Puis pour parler spoiler deux secondes, le coup de la pédophilie est super osé, je ne l'avais pas vu venir, et bizarrement Shyamalan arrive à nous faire passer ça même si c'est quelque chose qu'on a déjà vu trop souvent au cinéma (dans la réalité aussi malheureusement), « cliché » utilisé de sorte à créer une empathie bas de gamme pour les personnages, à tel point que ça en devient insupportable la plupart des fois où des films nous font une révélation dans le genre. Mais là, non seulement c'est révélé au milieu du film, mais c'est à la fois ultra bien filmé, ultra malsain, ça m'a limite filé la gerbe alors que comme je l'écris une phrase avant, je suis un sombre connard qui considère presque ça comme un mauvais cliché de cinéma, et en plus ça sert directement l'histoire principale, ça nous permet de comprendre le personnage de Casey, ses actions, ses réactions. Puis ça rend aussi sa dernière scène absolument atroce, son regard, quand la policière lui dit qu'elle va la ramener chez son oncle, dit tout.
Ensuite évidemment on en parle plus, la scène finale absolument fantastique. Dès que les premières notes de la musique d'Incassable ont commencé à résonner, je me suis pissé dessus, la salle était bondée, désolé pour l'odeur, mais j'en tremblais de joie, l'apparition de Bruce Willis, ce n'est que du bonus, le fait que ce dernier arrive après l'écran titre, c'est encore une fois du génie car ça prouve que le film n'avait pas besoin de ça pour être mémorable, et qu'en tant que film d'horreur, il est déjà excellent à lui tout seul, mais en devant un spin-off caché d'Incassable, le film prend une dimension incroyable. Non seulement parce que ça explique les rares éléments du film qui semblaient forcés, mais en plus il relance une franchise dont l'unique film jusque là datait d'il y a 17 ans, qui était un de ses plus gros succès critique, sans baser sa promotion dessus.
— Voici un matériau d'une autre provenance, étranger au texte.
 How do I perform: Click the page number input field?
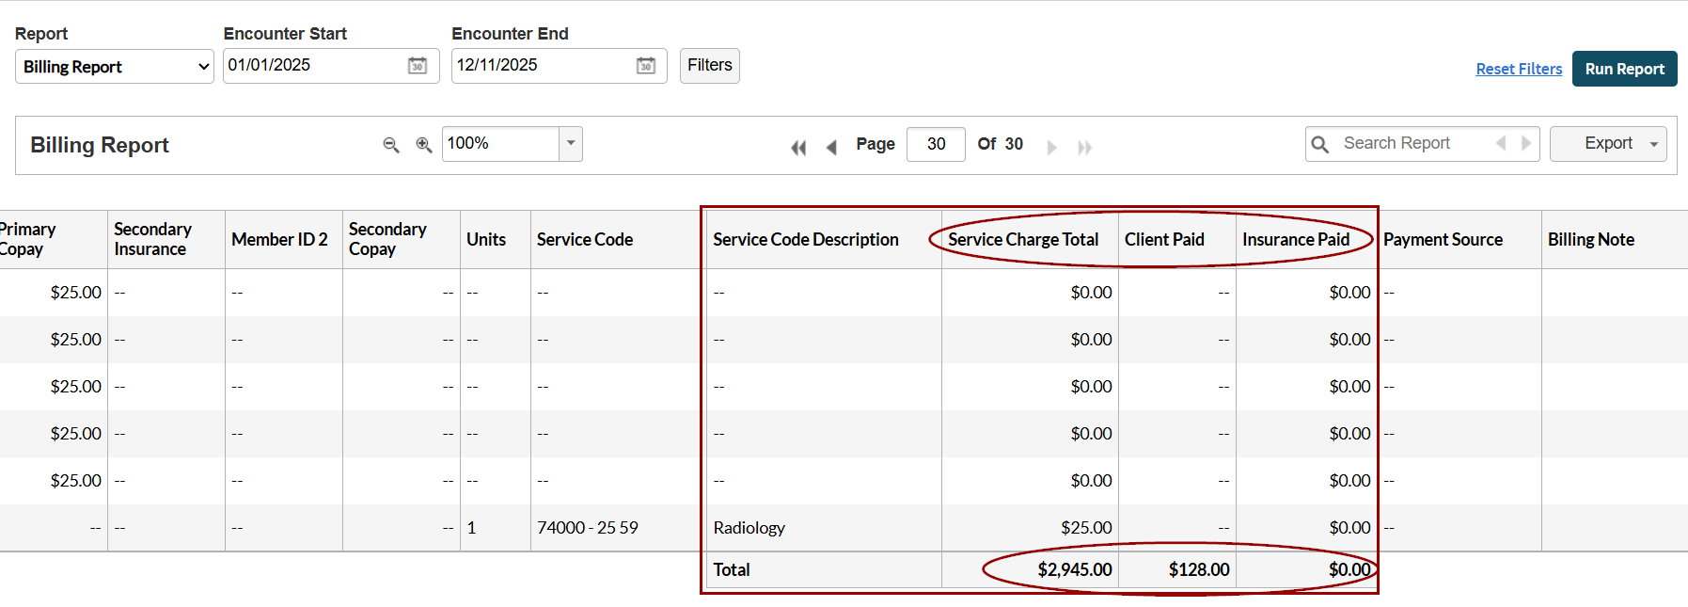coord(936,144)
Puis le mec m'a rendu heureux de voir Bruce Willis dans un film en 2017, si ça c'est pas un exploit.
J'ai hâte de voir ce que le film réserve pour Shyamalan, avec notamment la désormais très attendue suite à Split et Incassable, en espérant qu'il reste associé à Blumhouse parce que force est de constater que leur association a permis de faire renaître la carrière d'un des metteurs en scène les plus talentueux d'Hollywood.